Irene se dio cuenta tarde de que eso no estaba bien. No había entrado en la casa, y todavía en el pasillo, le llamó a Natalia.
En ese momento, David debía ir manejando.
Le pidió a Natalia que pusiera el altavoz y explicó con suavidad: —No pensé tanto en ello, es que vi que no decías nada y pensé que no podías decidirte.
David quiso hablar, pero al ver a la 'tercera rueda' en el asiento del copiloto, dijo: —Te llamo cuando lleguemos a casa.
Natalia se estremeció. —¿Ya se van a poner a platicar a escondidas? ¿Hablar de cosas secretas, verdad? No me interesa, luego no me pidan ayuda cuando se peleen.
Entre murmuraciones, colgaron.
Irene guardó su celular, masajeó sus mejillas adoloridas y entró a la casa.
La sala estaba iluminada como si fuera de día, pero la televisión estaba apagada, dejando el lugar en un silencio sepulcral, roto solo por los sollozos de Yolanda.
Dejó su bolso y caminó rápidamente hacia la sala, donde vio a Yolanda acurrucada en el sofá, con un pañuelo en las manos, secándose las lágrimas.
Había varios pañuelos usados sobre la mesa, empapados en lágrimas y mocos.
¿Y ahora qué?
Irene sintió un zumbido en su cabeza, apretó el puente de su nariz y miró a Daniel. —¿Cuándo vino?
—Esta tarde, poco después de que te fueras —respondió Daniel, mirando a Yolanda con frustración—. No sé de dónde escuchó que te vas a casar con David y que quería ayudar a organizar la boda...
Yolanda lo interrumpió rápidamente. —¡No dices que tu papá ya admitió que se equivocó!
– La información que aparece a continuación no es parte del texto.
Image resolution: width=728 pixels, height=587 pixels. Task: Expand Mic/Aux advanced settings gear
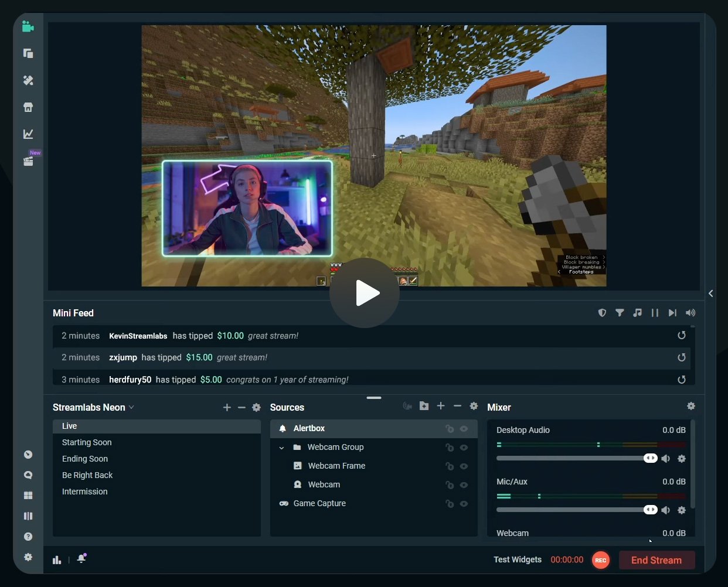coord(682,510)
Reconoció que estuvo mal llevarse el dinero, prometió que no lo haría de nuevo y quiere ayudar con la boda de tu hermana.
—Sí, claro, admitió que se equivocó. Dijo que si hubiera sabido que tu enfermedad costaría tan poco, si hubiera sabido que mi hermana se casaría con David, no se habría llevado ni un peso, porque con la familia Aranda podría sacar mucho más.
Daniel se levantó de un salto y le gritó a Yolanda: —¿Cómo puedes no ver lo que está haciendo? Me pidió diez mil para empezar a organizar la boda de mi hermana. ¿No ves que solo viene por el dinero?